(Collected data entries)
────────

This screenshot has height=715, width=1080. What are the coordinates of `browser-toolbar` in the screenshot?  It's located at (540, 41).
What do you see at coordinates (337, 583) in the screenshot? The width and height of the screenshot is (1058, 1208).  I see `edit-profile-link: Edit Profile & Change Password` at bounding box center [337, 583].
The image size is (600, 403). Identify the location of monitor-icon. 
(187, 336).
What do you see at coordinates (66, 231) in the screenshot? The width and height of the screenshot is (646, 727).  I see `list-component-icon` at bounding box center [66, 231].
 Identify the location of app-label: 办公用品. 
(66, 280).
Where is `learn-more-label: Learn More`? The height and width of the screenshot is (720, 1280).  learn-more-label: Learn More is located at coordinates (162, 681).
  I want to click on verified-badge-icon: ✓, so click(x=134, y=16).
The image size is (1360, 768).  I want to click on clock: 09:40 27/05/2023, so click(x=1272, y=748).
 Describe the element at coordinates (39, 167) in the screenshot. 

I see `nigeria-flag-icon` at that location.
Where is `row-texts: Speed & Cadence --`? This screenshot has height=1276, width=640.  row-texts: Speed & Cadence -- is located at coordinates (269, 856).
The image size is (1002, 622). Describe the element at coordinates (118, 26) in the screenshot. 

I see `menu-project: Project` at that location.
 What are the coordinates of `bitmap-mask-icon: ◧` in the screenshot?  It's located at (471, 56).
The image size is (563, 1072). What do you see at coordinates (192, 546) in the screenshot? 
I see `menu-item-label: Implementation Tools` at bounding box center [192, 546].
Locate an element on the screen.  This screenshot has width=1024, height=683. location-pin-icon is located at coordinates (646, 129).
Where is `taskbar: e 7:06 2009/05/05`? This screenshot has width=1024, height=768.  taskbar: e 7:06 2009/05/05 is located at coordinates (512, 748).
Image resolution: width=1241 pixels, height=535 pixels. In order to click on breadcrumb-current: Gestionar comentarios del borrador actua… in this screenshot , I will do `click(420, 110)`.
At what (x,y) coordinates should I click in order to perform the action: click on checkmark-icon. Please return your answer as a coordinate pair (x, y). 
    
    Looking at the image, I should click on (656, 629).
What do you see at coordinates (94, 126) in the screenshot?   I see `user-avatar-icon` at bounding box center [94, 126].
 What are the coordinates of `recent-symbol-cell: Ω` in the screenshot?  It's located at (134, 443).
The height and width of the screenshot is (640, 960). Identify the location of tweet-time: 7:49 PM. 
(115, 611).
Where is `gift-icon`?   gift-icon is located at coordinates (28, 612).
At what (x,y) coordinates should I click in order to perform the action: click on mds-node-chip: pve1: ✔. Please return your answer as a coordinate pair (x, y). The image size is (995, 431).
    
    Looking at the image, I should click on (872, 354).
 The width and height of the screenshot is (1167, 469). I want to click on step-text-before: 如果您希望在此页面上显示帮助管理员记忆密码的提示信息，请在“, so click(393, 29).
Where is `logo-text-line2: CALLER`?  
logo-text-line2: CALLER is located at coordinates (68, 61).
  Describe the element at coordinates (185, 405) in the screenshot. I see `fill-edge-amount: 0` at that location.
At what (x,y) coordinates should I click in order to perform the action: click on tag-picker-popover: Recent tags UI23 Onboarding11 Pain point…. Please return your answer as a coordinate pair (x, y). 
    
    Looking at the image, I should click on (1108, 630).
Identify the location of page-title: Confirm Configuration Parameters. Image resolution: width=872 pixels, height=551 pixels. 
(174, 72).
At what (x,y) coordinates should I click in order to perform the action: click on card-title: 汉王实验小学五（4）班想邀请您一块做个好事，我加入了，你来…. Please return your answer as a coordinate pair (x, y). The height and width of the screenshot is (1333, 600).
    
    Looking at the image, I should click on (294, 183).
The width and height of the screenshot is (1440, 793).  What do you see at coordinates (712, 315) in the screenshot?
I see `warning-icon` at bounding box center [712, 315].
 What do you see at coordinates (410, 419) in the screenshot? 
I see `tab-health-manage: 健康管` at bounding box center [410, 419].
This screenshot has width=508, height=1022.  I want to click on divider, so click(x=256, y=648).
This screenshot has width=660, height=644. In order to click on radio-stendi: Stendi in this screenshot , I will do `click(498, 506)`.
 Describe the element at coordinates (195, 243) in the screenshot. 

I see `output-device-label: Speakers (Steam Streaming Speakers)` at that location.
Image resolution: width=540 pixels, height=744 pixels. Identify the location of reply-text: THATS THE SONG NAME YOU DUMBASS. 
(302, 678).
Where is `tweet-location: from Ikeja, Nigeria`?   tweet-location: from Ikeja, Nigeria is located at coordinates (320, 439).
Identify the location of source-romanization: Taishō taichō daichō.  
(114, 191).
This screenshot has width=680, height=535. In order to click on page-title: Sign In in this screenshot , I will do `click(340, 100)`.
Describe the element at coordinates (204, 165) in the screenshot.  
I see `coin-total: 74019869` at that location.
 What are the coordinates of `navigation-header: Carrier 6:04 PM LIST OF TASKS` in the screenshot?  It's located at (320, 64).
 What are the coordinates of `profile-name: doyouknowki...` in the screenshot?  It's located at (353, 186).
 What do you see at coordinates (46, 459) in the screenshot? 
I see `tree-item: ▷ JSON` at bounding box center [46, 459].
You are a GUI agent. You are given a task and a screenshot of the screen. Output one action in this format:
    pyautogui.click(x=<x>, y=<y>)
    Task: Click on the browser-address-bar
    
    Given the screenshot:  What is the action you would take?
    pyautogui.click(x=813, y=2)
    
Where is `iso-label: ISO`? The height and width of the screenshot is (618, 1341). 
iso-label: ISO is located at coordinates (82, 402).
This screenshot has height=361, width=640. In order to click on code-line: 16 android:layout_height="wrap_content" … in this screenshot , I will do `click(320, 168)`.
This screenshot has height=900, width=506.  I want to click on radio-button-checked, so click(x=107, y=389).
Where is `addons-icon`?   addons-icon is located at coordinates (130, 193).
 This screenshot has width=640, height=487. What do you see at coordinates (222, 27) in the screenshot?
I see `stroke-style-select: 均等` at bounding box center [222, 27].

────────

• [Work request]
Please copy the listing word for word, from the line with "Describe the element at coordinates (195, 243)" through the line with "center [46, 459].", and give back only those lines.

• [Response below]
 Describe the element at coordinates (195, 243) in the screenshot. 

I see `output-device-label: Speakers (Steam Streaming Speakers)` at that location.
Image resolution: width=540 pixels, height=744 pixels. Identify the location of reply-text: THATS THE SONG NAME YOU DUMBASS. 
(302, 678).
Where is `tweet-location: from Ikeja, Nigeria`?   tweet-location: from Ikeja, Nigeria is located at coordinates (320, 439).
Identify the location of source-romanization: Taishō taichō daichō.  
(114, 191).
This screenshot has width=680, height=535. In order to click on page-title: Sign In in this screenshot , I will do `click(340, 100)`.
Describe the element at coordinates (204, 165) in the screenshot.  
I see `coin-total: 74019869` at that location.
 What are the coordinates of `navigation-header: Carrier 6:04 PM LIST OF TASKS` in the screenshot?  It's located at (320, 64).
 What are the coordinates of `profile-name: doyouknowki...` in the screenshot?  It's located at (353, 186).
 What do you see at coordinates (46, 459) in the screenshot? 
I see `tree-item: ▷ JSON` at bounding box center [46, 459].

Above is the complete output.